Best Delegate is proud to announce a new page dedicated to Model United Nations in India! And in this post, Best Delegate Associate Rajat offers an overview of Model UN in India, writing about its diverse practices across conferences, as well as its potential to bring Indian students together.
The beginnings of Model UN in India can be traced back to 1996 when The Cathedral and John Connon School hosted the Cathedral Model United Nations in Mumbai. Then came the Indian Model United Nations Conference, hosted by the Ryan International Group of Schools in 2001, that put the concept of Model UN on the map of India.
But it was the onset of Global Classrooms’ DPSMUN in 2004, hosted by DPS RK Puram, proud recipients of UNA-USA’s Model United Nations Global Leadership Award, that new standards for Model UN were set in the country. Since then, there’s been no looking back.
In recent years, the Indian Model UN Circuit has exploded with conferences happening every weekend — sometimes multiple conferences on the same dates. The peak seasons for Indian Model UN are January to March and August to November. Around 200 conferences took place in 2012, with an estimated 70% happening for the first time.
In this article, I wanted to address what makes the Indian Model UN Circuit different and sets it apart from its international counterparts. After giving it a lot of thought myself, I spoke with a few people who have been very involved with Model UN here to get their thoughts on what makes Indian Model UN different.
Before I go on, let me be clear that I am not talking about which circuit has a ‘better’ quality of debate here. Rather, what are the differing factors that influence the quality of debate in the Indian Model UN Circuit and its counterparts?
A Different Quality of Debate
The first thing that came to everyone was the quality of debate. Points of order can be used for substantial errors as well rather than just for procedural ones. When a delegate makes a factually inaccurate statement, another delegate can raise a point of order on that inaccuracy provided that the delegate can substantiate how and why the statement is factually inaccurate.

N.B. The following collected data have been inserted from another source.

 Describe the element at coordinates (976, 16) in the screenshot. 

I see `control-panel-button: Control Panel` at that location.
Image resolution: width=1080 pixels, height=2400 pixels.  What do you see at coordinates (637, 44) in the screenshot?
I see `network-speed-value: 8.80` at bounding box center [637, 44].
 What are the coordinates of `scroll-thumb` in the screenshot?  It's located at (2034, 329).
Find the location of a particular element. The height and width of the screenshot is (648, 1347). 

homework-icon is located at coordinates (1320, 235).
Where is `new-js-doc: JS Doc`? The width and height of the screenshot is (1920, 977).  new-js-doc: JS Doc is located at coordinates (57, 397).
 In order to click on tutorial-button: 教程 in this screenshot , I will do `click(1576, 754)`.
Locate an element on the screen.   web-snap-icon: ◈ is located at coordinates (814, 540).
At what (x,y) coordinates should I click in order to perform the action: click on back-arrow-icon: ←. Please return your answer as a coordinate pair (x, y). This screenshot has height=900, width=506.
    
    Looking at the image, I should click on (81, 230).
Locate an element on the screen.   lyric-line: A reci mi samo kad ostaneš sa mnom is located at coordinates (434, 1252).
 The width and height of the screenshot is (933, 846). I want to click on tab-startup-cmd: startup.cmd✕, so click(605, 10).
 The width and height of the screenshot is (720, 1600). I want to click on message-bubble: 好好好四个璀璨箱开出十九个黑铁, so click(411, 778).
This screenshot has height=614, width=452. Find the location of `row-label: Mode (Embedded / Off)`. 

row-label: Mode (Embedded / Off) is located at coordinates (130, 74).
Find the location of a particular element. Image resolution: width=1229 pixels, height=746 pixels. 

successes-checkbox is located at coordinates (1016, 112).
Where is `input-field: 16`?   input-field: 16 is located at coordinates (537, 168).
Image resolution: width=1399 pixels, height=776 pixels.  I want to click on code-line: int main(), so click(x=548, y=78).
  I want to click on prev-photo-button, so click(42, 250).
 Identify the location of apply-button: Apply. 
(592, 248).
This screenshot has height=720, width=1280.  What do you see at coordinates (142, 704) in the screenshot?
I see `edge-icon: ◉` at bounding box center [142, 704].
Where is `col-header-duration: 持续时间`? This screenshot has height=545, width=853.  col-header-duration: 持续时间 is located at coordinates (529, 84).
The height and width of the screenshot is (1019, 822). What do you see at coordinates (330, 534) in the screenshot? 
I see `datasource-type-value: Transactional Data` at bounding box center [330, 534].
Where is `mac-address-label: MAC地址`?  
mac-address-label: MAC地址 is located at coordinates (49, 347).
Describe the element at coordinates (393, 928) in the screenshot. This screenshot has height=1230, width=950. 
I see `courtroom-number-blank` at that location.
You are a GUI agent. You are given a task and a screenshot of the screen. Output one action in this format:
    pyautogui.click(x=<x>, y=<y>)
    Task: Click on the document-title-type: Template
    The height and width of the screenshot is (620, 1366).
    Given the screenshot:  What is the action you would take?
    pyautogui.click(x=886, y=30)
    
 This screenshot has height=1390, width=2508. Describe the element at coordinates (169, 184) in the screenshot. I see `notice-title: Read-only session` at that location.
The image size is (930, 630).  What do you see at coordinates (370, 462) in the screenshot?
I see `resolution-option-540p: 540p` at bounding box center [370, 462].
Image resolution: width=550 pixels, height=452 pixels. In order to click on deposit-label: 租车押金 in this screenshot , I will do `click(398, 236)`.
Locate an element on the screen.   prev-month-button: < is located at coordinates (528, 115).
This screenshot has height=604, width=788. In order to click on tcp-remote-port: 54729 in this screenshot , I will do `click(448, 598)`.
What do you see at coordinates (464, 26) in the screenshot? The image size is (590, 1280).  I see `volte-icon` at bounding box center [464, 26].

Another factor is that lobbying and unmoderated caucus are not given as much importance and time in most Indian Model UN Conferences, especially the collegiate ones which tend to focus maximum, if not all, time and energy in formal debate and moderated caucus, because of which the intensity of debate is very high but ultimately the resolution process tends to suffer as it does not get enough time as it should, ideally.
Activist Chairs and Executive Boards
Then there is the involvement of the executive board or the chairing staff, which also differs a lot. In most Indian Model UN Conferences, the chairs tend to get more involved in debate to a point where it leads to substantive interference in the debate, which is supposed to be more of a responsibility on the part of the delegates.
Whereas in most international conferences, the chairs stick to their roles of just moderating debate even when something very controversial may hit the floor and require clarification, which most of the times the delegates would by themselves, not be able to get around.
A Very Diverse Model UN Circuit
But having pointed all these things, I would like to say that the differences don’t only lie outside Indian Model UN Conferences but within Indian conferences as well. As one of the people I spoke to very accurately said, every circuit is so different in itself that if you made on delegate each from the major Indian Model UN sub-circuits — Delhi, Mumbai, and South India — you would not know which one of the actual style of Indian MUNs. In the end the diversity of the Indian Model UN Circuit is probably what sets it apart from other circuits. Much like the country, you get each and every style here, some more prominent, and some less.
So the starkest difference that is observed, not only here, but also everywhere, is in the modus operandi of the delegates. And when you think about it, this is one of the most brilliant things about Model UN; that it brings different people with different interests together at the same place trying to achieve the same objectives. Much like the United Nations itself, Model United Nations is helping bridge differences between people, not only from different countries, but also from different places within countries. Our viewpoints are becoming broader, our opinions are maturing, our learning curves are merging and above all we are understanding that there are problems that can only be hoped to get solved through cooperation and working together.
Even though the Indian Model UN Circuit has just caught on in the past few years, there is a lot of potential here and diversity. It is then apt to say that Model UN has indeed surpassed the conventional tag of an “extra-curricular activity” and become much more than just a hobby among Indian students who have taken to the concept with a different sense of passion.
Slowly, it is dawning upon people here that such conferences are not just for students interested in politics and international relations but in-fact, also for students who come from and aim to diversify in different walks of life. Model UN is helping students discover not only themselves, but their potential to make a difference in India, and in the world.